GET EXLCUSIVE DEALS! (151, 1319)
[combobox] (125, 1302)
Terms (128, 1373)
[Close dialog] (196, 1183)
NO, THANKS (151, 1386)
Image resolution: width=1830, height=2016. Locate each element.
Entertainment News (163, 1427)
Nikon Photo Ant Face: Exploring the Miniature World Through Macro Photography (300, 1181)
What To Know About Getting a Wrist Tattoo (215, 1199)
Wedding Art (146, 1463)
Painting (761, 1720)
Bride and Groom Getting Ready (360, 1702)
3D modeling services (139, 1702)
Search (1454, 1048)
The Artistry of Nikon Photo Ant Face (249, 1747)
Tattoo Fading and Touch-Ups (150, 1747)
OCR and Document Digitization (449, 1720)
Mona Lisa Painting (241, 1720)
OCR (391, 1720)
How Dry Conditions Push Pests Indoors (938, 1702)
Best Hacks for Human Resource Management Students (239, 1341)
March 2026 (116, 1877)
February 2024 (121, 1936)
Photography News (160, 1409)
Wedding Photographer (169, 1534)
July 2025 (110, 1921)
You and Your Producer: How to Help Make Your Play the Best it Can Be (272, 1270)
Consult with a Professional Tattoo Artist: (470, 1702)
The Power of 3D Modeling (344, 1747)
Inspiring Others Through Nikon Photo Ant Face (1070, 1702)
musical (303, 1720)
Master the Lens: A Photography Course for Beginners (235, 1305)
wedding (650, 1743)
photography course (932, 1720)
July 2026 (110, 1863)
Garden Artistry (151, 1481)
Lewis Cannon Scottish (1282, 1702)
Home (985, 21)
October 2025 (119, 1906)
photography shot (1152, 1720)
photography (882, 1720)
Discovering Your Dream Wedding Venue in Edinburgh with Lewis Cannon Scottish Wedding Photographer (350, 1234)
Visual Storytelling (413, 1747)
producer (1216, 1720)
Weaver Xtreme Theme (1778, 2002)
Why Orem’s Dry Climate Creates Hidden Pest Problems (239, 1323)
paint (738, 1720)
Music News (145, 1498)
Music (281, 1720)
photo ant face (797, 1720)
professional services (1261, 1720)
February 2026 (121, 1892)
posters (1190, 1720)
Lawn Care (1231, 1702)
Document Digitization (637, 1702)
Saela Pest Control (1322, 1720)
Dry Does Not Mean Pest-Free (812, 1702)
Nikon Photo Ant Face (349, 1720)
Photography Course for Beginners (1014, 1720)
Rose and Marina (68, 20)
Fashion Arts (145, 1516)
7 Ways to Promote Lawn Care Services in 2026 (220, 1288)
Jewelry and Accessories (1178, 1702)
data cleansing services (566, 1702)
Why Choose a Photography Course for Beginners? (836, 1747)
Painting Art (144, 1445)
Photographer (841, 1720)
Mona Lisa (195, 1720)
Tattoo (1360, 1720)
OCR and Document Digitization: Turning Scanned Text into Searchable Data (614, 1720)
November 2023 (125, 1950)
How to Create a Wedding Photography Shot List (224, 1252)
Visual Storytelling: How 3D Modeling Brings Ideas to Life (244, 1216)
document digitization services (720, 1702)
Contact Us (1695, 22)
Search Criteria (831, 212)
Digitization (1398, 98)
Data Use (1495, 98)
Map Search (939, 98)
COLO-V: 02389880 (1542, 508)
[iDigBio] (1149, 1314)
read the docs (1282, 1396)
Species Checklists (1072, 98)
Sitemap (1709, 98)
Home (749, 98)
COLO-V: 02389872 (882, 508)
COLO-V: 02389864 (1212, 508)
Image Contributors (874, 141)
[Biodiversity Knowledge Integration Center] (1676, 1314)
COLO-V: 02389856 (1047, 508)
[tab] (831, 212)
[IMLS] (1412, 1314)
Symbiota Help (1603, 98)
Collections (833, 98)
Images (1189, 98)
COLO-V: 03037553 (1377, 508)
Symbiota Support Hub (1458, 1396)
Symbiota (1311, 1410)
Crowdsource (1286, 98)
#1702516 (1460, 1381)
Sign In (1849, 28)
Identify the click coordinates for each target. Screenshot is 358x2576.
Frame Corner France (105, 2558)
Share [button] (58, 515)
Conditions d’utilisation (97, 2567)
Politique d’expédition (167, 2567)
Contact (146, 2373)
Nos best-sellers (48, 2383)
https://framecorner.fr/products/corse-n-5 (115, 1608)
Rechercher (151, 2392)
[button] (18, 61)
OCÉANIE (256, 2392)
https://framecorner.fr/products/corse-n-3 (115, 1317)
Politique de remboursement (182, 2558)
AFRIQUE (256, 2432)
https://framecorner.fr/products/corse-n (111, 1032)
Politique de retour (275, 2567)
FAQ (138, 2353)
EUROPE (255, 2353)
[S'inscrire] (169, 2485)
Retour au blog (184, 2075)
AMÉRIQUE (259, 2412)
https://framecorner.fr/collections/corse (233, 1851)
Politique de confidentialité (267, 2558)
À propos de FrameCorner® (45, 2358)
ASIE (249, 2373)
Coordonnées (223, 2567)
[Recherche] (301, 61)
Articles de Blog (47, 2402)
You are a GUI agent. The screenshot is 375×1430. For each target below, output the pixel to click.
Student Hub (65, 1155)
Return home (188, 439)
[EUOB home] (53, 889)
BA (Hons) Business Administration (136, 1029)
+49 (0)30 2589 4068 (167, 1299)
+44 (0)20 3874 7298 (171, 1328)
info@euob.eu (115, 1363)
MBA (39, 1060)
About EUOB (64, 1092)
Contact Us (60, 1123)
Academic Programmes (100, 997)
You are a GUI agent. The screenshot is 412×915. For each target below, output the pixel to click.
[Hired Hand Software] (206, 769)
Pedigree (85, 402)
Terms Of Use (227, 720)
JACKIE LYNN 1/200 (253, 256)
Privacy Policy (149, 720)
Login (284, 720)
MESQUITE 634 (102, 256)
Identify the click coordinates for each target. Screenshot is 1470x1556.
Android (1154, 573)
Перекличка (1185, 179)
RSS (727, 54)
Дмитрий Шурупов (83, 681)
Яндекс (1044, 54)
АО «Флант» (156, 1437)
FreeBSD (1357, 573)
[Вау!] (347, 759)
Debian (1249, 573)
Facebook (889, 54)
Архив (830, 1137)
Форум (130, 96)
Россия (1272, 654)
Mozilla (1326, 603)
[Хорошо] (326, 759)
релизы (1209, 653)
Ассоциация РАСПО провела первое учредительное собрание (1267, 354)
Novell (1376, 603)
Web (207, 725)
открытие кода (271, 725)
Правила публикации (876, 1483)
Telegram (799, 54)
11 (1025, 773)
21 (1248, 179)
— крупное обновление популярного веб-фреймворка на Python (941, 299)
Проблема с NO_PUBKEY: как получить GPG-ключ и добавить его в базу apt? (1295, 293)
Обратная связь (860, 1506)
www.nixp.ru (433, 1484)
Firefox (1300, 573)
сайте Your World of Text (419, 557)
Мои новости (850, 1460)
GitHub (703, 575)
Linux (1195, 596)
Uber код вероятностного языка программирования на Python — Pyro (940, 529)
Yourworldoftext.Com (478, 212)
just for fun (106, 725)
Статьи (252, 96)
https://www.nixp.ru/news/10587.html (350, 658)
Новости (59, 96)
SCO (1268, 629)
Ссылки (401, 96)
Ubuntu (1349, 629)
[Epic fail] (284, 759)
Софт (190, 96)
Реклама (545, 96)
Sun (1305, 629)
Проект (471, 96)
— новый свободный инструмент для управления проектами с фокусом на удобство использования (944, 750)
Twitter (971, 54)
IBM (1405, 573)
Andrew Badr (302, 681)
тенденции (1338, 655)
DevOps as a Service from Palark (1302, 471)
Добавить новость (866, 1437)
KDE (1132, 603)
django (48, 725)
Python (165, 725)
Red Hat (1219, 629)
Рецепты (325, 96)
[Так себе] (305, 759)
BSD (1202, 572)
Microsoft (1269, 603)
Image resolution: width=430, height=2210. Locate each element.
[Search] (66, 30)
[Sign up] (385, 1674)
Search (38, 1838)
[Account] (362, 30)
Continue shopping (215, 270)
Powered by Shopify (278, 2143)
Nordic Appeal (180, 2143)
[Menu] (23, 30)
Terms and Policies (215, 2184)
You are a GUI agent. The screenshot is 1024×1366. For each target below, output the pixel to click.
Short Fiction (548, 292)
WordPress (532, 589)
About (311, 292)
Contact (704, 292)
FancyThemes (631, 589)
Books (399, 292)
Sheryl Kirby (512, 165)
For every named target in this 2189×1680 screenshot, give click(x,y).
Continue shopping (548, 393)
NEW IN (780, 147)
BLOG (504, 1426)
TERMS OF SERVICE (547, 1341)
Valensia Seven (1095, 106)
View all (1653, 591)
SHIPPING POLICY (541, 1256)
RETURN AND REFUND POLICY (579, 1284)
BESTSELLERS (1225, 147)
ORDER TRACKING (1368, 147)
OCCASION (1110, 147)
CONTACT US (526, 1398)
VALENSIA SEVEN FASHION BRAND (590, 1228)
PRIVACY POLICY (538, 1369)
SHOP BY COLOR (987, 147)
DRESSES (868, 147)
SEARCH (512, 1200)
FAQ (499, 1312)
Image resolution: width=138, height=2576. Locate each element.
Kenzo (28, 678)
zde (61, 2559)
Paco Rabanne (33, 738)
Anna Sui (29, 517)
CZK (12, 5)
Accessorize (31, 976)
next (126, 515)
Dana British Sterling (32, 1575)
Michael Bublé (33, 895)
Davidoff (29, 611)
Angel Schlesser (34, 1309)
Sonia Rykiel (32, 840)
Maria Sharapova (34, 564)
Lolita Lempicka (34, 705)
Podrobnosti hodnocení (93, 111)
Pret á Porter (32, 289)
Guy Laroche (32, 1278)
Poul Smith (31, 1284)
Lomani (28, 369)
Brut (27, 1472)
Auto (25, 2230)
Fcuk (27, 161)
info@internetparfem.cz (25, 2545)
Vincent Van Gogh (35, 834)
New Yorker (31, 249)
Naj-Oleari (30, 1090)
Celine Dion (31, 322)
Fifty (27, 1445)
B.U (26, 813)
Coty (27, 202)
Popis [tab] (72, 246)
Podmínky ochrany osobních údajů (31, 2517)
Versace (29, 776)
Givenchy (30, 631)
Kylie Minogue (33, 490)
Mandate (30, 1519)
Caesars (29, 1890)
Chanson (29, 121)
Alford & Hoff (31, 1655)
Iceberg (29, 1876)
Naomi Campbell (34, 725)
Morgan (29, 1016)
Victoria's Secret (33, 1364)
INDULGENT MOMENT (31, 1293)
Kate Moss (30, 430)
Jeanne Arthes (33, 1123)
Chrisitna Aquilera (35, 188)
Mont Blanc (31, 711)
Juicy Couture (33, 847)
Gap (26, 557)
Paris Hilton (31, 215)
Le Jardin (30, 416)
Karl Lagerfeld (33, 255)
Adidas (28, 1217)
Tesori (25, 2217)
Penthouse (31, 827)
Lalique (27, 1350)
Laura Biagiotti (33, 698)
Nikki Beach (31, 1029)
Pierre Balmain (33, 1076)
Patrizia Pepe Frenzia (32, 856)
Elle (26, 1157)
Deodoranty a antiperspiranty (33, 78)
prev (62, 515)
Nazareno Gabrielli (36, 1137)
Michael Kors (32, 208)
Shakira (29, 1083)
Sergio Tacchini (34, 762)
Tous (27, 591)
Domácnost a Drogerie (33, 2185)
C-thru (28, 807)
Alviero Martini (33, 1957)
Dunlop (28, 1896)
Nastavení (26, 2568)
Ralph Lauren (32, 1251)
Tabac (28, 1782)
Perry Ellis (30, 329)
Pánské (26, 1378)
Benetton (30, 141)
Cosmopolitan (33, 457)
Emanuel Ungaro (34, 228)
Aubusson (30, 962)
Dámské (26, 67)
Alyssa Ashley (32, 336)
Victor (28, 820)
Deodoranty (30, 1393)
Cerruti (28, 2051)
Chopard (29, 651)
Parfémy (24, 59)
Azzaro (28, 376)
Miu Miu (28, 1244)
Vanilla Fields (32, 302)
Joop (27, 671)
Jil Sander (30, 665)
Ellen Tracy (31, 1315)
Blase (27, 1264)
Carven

====

Your goal ::
All lines in the data above from the one with "Morgan (29, 1016)" through the one with "Pierre Balmain (33, 1076)" must be repeated exactly, and no others.

Solution for this exercise ::
Morgan (29, 1016)
Victoria's Secret (33, 1364)
INDULGENT MOMENT (31, 1293)
Kate Moss (30, 430)
Jeanne Arthes (33, 1123)
Chrisitna Aquilera (35, 188)
Mont Blanc (31, 711)
Juicy Couture (33, 847)
Gap (26, 557)
Paris Hilton (31, 215)
Le Jardin (30, 416)
Karl Lagerfeld (33, 255)
Adidas (28, 1217)
Tesori (25, 2217)
Penthouse (31, 827)
Lalique (27, 1350)
Laura Biagiotti (33, 698)
Nikki Beach (31, 1029)
Pierre Balmain (33, 1076)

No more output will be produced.